RE: Determine parallel-safety of partition relations for Inserts

From
"Hou, Zhijie"
Date:
> > IMO, It seems more readable to extract all the check that we can do
> > before the safety-check and put them in the new function.
> >
> > Please consider it for further review.
> >
> 
> I've updated your v2 patches and altered some comments and documentation
> changes (but made no code changes) - please compare against your v2 patches,
> and see whether you agree with the changes to the wording.
> In the documentation, you will also notice that in your V2 patch, it says
> that the "parallel_dml_enabled" table option defaults to false.
> As it actually defaults to true, I changed that in the documentation too.

Hi greg,

Thanks a lot for the document update, LGTM.

Attaching v4 patches with the changes:
 * fix some typos in the code.
 * store partitioned reloption in a separate struct PartitionedOptions, 
   making it more standard and easier to expand in the future.

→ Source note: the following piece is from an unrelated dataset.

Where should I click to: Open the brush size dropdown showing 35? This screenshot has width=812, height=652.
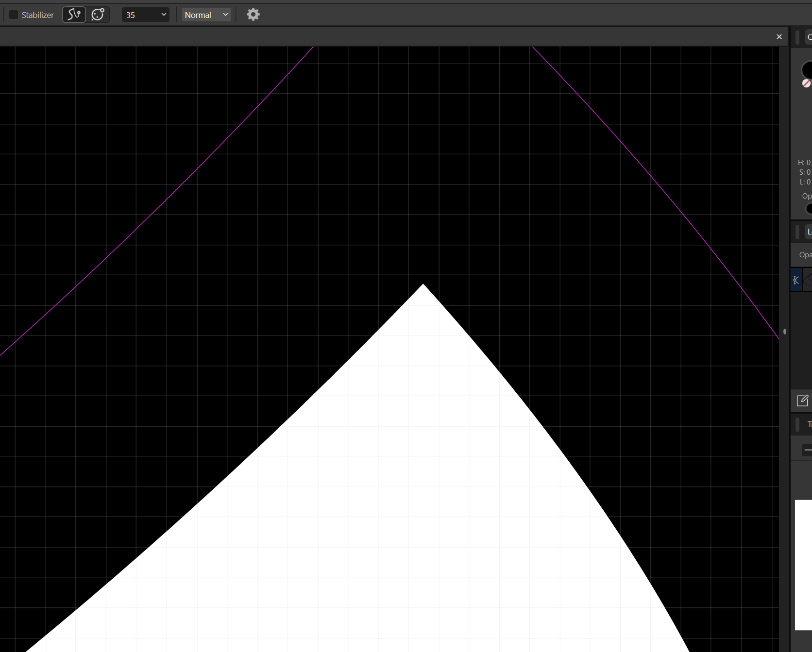point(145,15)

Please consider it for further review.

Best regards,
Houzj




Attachment

RE: Determine parallel-safety of partition relations for Inserts

From
"Hou, Zhijie"
Date:
Hi,

Attaching v5 patches with the changes:
  * rebase the code on the greg's latest parallel insert patch
  * fix some code style.

Please consider it for further review.

Best regards,
Houzj
 
 




Attachment

RE: Determine parallel-safety of partition relations for Inserts

From
"Hou, Zhijie"
Date:
> For v3_0003-reloption-parallel_dml-src.patch :
> +   table_close(rel, NoLock);

> Since the rel would always be closed, it seems the return value from RelationGetParallelDML() can be assigned to a
variable,followed by call to table_close(), then the return statement.
 

Thanks for the comment. Fixed in the latest patch.

Best regards,
houzj



RE: Determine parallel-safety of partition relations for Inserts

From
"Huang, Qiuyan"
Date:
Hi,

I notice the comment 5) about is_parallel_possible_for_modify() seems to be inaccurate in clauses.c.
    *  5) the reloption parallel_dml_enabled is not set for the target table

Because you have set parallel_dml_enabled to 'true' as default. 
    {
        {
            "parallel_dml_enabled",
            "Enables \"parallel dml\" feature for this table",
            RELOPT_KIND_HEAP | RELOPT_KIND_PARTITIONED,
            ShareUpdateExclusiveLock
        },
        true
    }

So even user doesn't set parallel_dml_enabled explicit, its value is 'on', Parallel is also possible for this rel(when
enable_parallel_dmlis on). 
 

Maybe we can just comment like this or a better one you'd like if you agree with above:
    *  5) the reloption parallel_dml_enabled is set to off

Regards
Huang

> -----Original Message-----
> From: Hou, Zhijie <houzj.fnst@cn.fujitsu.com>
> Sent: Wednesday, February 3, 2021 9:01 AM
> To: Greg Nancarrow <gregn4422@gmail.com>
> Cc: Amit Kapila <amit.kapila16@gmail.com>; PostgreSQL Hackers
> <pgsql-hackers@lists.postgresql.org>; vignesh C <vignesh21@gmail.com>;
> Amit Langote <amitlangote09@gmail.com>; David Rowley
> <dgrowleyml@gmail.com>; Tom Lane <tgl@sss.pgh.pa.us>; Tsunakawa,
> Takayuki/綱川 貴之 <tsunakawa.takay@fujitsu.com>
> Subject: RE: Determine parallel-safety of partition relations for Inserts
> 
> Hi,
> 
> Attaching v5 patches with the changes:
>   * rebase the code on the greg's latest parallel insert patch
>   * fix some code style.
> 
> Please consider it for further review.
> 
> Best regards,
> Houzj
> 
> 
> 
> 




RE: Determine parallel-safety of partition relations for Inserts

From
"Hou, Zhijie"
Date:
Hi,

Attaching v6 patches with the changes:
  * rebase the code on the greg's latest parallel insert patch.
  * fix some code comment.
  * add some test to cover the partitioned table.

Please consider it for further review.